In a study comparing sutures (stitches) versus surgical staples for closing a C-section, researchers found a 57 percent decrease in wound complications in women who were sutured versus those who received staples.
By carefully addressing the concerns that previous studies had raised, the research shows a clear benefit of suture for women.
"There has been ongoing debate in the field about the use of sutures versus staples," says senior author Vincenzo Berghella, M.D., director of Maternal Fetal Medicine in the Department of Obstetrics and Gynecology at Thomas Jefferson University. He added, "C-sections are a common procedure in the United States, and yet we still haven't established the best way to close these incisions."
"This study was designed to examine whether the evidence supports a specific closure method to decrease wound complications," says first author, Dhanya Mackeen, MD, MPH, who was a Jefferson fellow at the time the study was conducted. "This study clearly shows that women who undergo C-section have fewer wound complications after suture closure than after staple closure," she adds.
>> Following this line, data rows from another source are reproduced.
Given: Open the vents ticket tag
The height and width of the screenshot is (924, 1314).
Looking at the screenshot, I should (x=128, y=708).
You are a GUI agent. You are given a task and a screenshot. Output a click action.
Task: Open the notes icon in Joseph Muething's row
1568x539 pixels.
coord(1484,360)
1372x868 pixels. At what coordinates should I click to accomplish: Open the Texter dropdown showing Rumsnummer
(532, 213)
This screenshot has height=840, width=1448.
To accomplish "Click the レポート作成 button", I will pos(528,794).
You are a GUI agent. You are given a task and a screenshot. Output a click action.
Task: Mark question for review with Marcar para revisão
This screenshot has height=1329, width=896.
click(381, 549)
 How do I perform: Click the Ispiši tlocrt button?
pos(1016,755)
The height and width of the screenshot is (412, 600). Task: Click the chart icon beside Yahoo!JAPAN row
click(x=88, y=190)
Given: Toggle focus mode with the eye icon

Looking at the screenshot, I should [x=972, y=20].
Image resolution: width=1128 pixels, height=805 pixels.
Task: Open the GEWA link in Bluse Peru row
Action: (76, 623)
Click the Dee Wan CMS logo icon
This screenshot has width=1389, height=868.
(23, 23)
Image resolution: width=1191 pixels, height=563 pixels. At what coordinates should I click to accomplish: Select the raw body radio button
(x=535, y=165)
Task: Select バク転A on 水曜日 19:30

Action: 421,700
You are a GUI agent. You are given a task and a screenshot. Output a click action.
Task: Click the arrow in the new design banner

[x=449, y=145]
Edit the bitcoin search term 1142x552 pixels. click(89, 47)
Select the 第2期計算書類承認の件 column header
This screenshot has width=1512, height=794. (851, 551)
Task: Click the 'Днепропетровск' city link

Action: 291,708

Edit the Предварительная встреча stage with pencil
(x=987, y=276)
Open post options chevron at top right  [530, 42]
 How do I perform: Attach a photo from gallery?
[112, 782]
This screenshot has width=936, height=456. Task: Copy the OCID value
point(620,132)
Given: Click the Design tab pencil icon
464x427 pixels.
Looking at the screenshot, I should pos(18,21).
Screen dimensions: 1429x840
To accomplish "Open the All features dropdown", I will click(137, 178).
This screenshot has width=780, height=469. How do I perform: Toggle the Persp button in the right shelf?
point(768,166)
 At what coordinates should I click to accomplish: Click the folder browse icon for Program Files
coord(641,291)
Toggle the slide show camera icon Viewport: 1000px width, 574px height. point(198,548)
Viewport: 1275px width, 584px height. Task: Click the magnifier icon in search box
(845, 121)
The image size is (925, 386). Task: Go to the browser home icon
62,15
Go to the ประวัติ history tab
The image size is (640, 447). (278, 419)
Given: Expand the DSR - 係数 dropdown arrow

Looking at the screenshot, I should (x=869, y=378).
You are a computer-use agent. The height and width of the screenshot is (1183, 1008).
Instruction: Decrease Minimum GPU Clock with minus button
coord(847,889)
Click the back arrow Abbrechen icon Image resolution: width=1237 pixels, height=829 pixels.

Cesarean sections account for about a third of all deliveries in the United States (in China that number is as high as 46 percent). A 2013 study showed that over 50 percent of doctors prefer to use staples over sutures, for ease of use, speed of the procedure, and for closing deeper incisions such as those in overweight women.
The current randomized study was conducted in three hospitals: Thomas Jefferson University Hospital, Lankenau Medical Center, and Yale-New Haven Hospital. A total of 746 pregnant women who received cesarean sections (most of whom were recruited at Jefferson) were divided into two groups, one whose incisions were sewn, and another whose incisions were stapled.
In addition, the researchers ensured that both groups had roughly equal numbers of overweight or obese women, women who were having their first C-section, as well as those who were having their second or third C-section to ensure that any differences in complications weren't due to one of these factors. The researchers looked at a number of wound complications including infection, wounds that re-opened, and those that developed a build-up of fluid - either blood or lymphatic fluid - around the scar.
Drs. Mackeen, Berghella and colleagues observed that complications were 57 percent less likely to occur in patients whose incisions were closed with suture. In absolute numbers, 40 women out of 376 in the staples group had wound complications while only 18 out of the 370 patients in the suture group had wound complications. Women whose incisions were closed with stitches were 80 percent less likely to have their wound re-open to a size of 1cm or greater, than those whose C-sections were closed with staples.
Some doctors prefer the ease of stapling, and argue that the procedure is faster, which can be important in a busy labor floor. The researchers found, however, that on average suturing takes 9 minutes longer to complete than stapling.
"Based on these results, we recommend that C-section incisions be closed with stitches rather than staples," says Dr. Berghella, who has written a number of evidence-based guidelines for Obstetrics and Gynecology
and is also the current president of the Society for Maternal-Fetal Medicine.